CRFs to Enhance Centralized Monitoring
One of the primary purposes of RBM involves enhancing data quality, and that requires proper feedback systems (be it resolving data discrepancies, issuing CAPAs, conducting on-site monitoring visits, more training, etc.). CRFs are typically designed to collect study data, and centralized monitors can access this data in aggregate to conduct risk-based assessments and uncover statistical abnormalities in critical data points. However, CRFs can also be strategically designed to enhance the detection of critical study risk factors, and enhance data quality through feedback systems and behavioral modification with site staff.
To expand, in a sponsored study, we created eCRFs specifically for organizing and transferring data files from the medical device to the sponsor. This form contains several built-in notifications to confirm that study staff properly organize medical device files under the correct patient. Additionally, this form contains a sponsor approval, rating and feedback system for sponsor staff to actively measure and convey areas of improvement to site staff to improve device measurement quality.
From centralized monitoring and quality management standpoints, this system enables centralized monitors to analytically evaluate device measurement quality, and allows project management to convey feedback to site staff, and retrain them if necessary. Moreover, with adverse event risks, we incorporated a check mark in the AE eCRF to easily detect and analyze AEs that critically impact the adjudication process.

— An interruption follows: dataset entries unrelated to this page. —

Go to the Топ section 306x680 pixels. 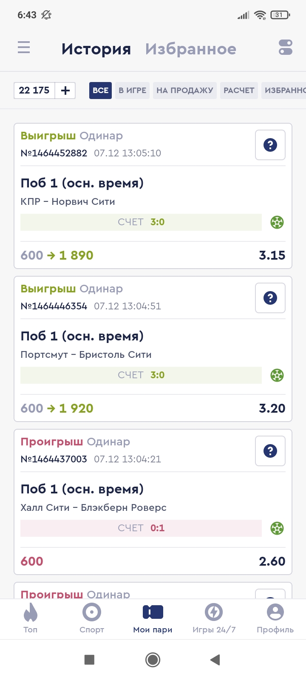point(31,618)
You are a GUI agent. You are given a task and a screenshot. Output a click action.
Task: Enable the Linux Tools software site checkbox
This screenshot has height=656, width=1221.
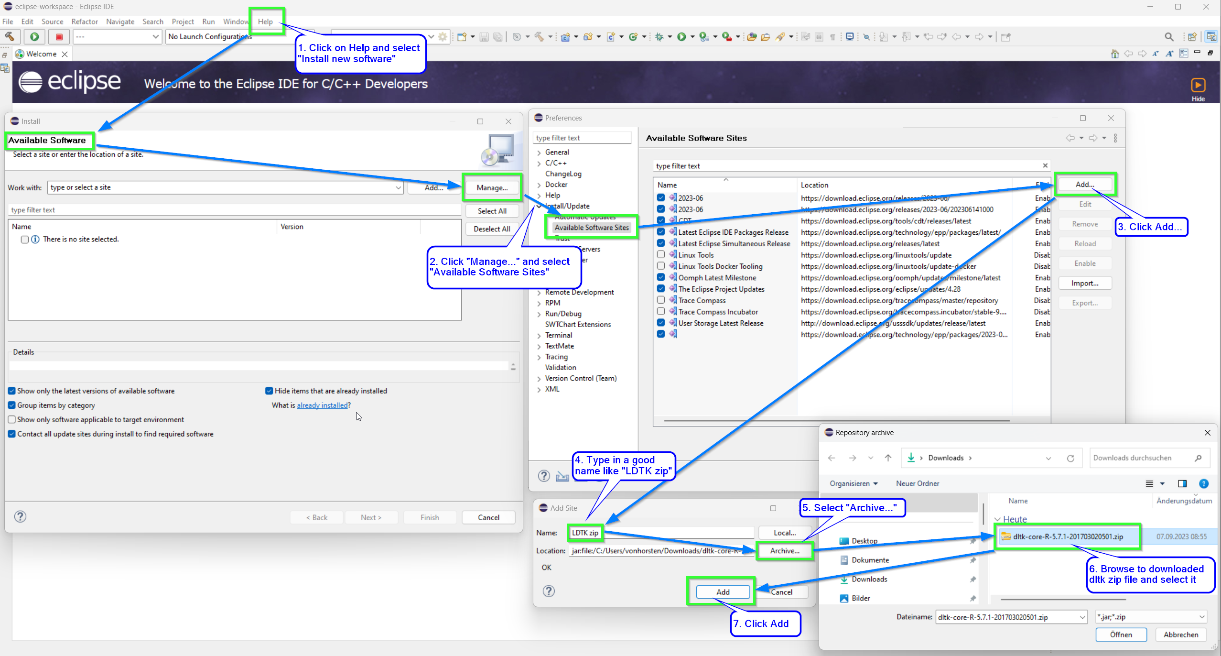[x=660, y=254]
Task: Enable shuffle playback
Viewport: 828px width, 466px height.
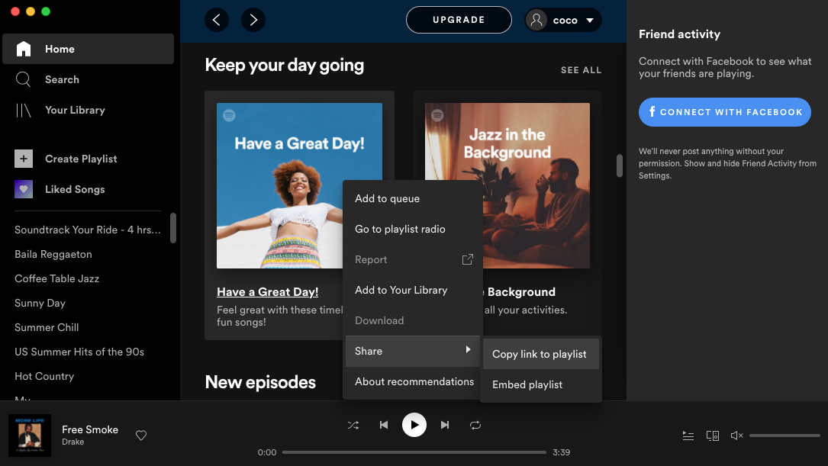Action: 353,425

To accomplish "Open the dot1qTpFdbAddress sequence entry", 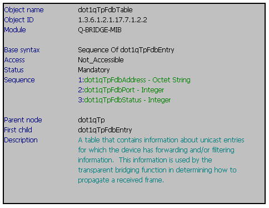I will click(x=134, y=80).
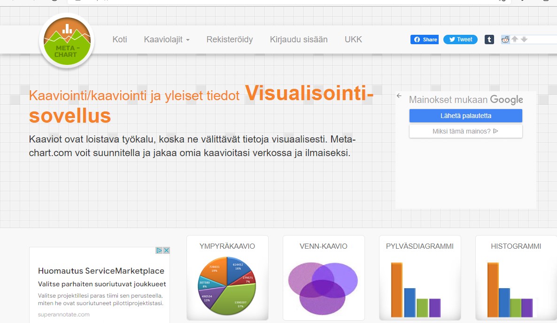Tweet the page on Twitter
Viewport: 557px width, 323px height.
tap(460, 39)
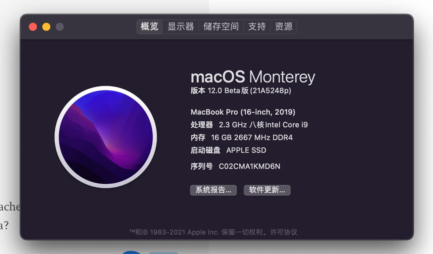The width and height of the screenshot is (433, 254).
Task: Show the 资源 tab
Action: click(x=284, y=26)
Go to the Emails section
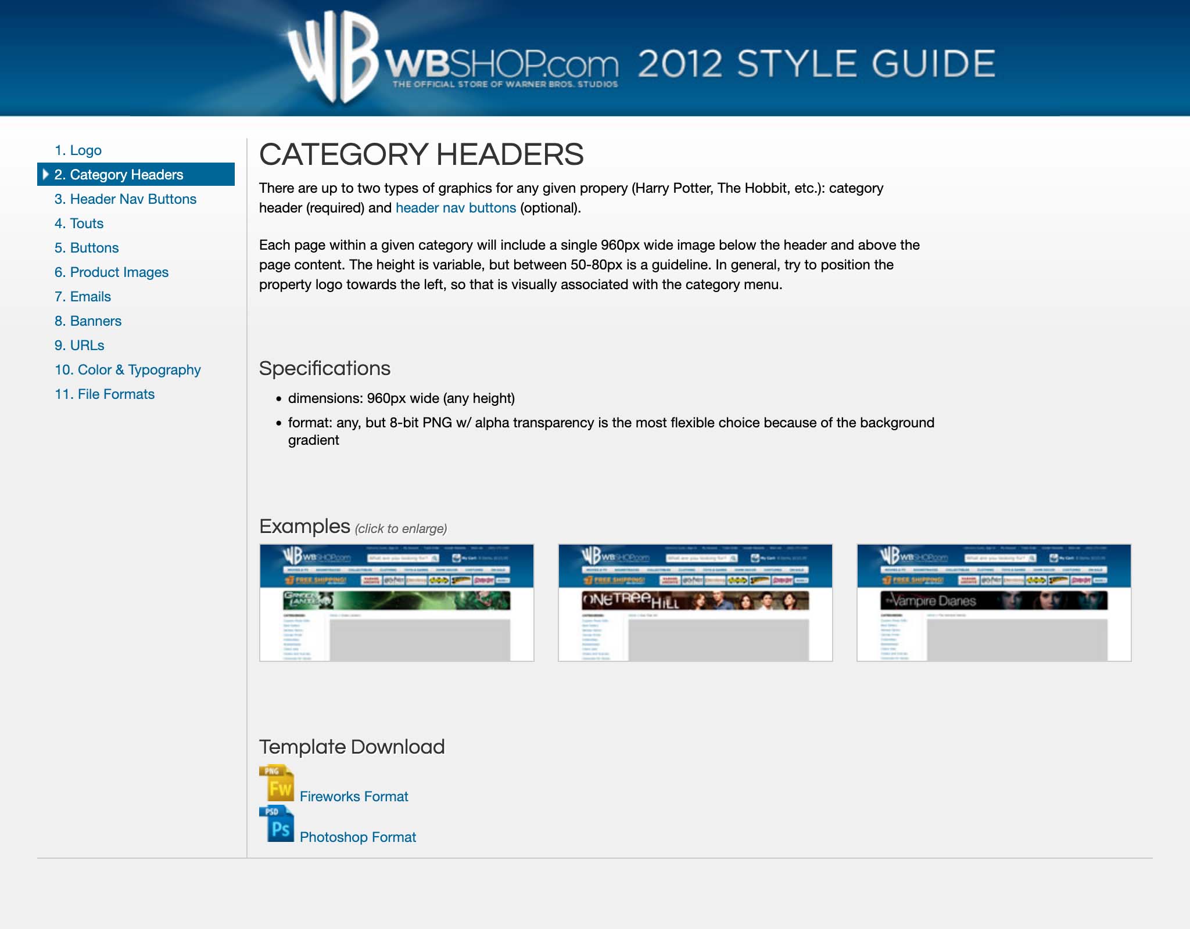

In this case, we leveraged strategic CRF and backend data design to easily identify and mitigate critical study risks during trial execution.
Work with Study Sites to Optimize Operations and Training
Many sponsors design clinical trials expecting them to fit into study site operational infrastructures. This approach can lead to many issues involving lacking operational infrastructures for properly managing data quality, and study procedures that are incompatible with how study sites operate, which increase study risk on many fronts. In order to reduce operational risks, it is important for sponsors to collaborate with study sites during the study design phase to obtain feedback on how to better operate the study.
To demonstrate, in a sponsored study, we engaged site staff during training sessions to understand study procedures where site staff felt proficient, and hesitant. Correspondingly, we created additional training materials, and planned dry run sessions to ensure that the study personnel felt comfortable, and to uncover additional operational hindrances that may impact study execution and data quality.
While Eli Lilly has designed a site simulation platform to evaluate feedback from site staff and patients on clinical trial operational design, not every sponsor can access such tools and resources to conduct these types of evaluations. Correspondingly, it is important for sponsors to consider engaging prospective study sites during the trial design phase to create clinical trials that work operationally while reducing risk.
To summarize, good clinical trial risk management not only involves good protocol design, but, also study operational design at sites. While it is important to identify study risks upfront, knowing how site operations impact study risks can be critical for designing proper quality and risk-based management systems via strategically designed data collection forms/CRFs. Engaging sites during the study design phase, and gathering feedback from sites during training can yield significant benefits in improving quality during clinical trial execution.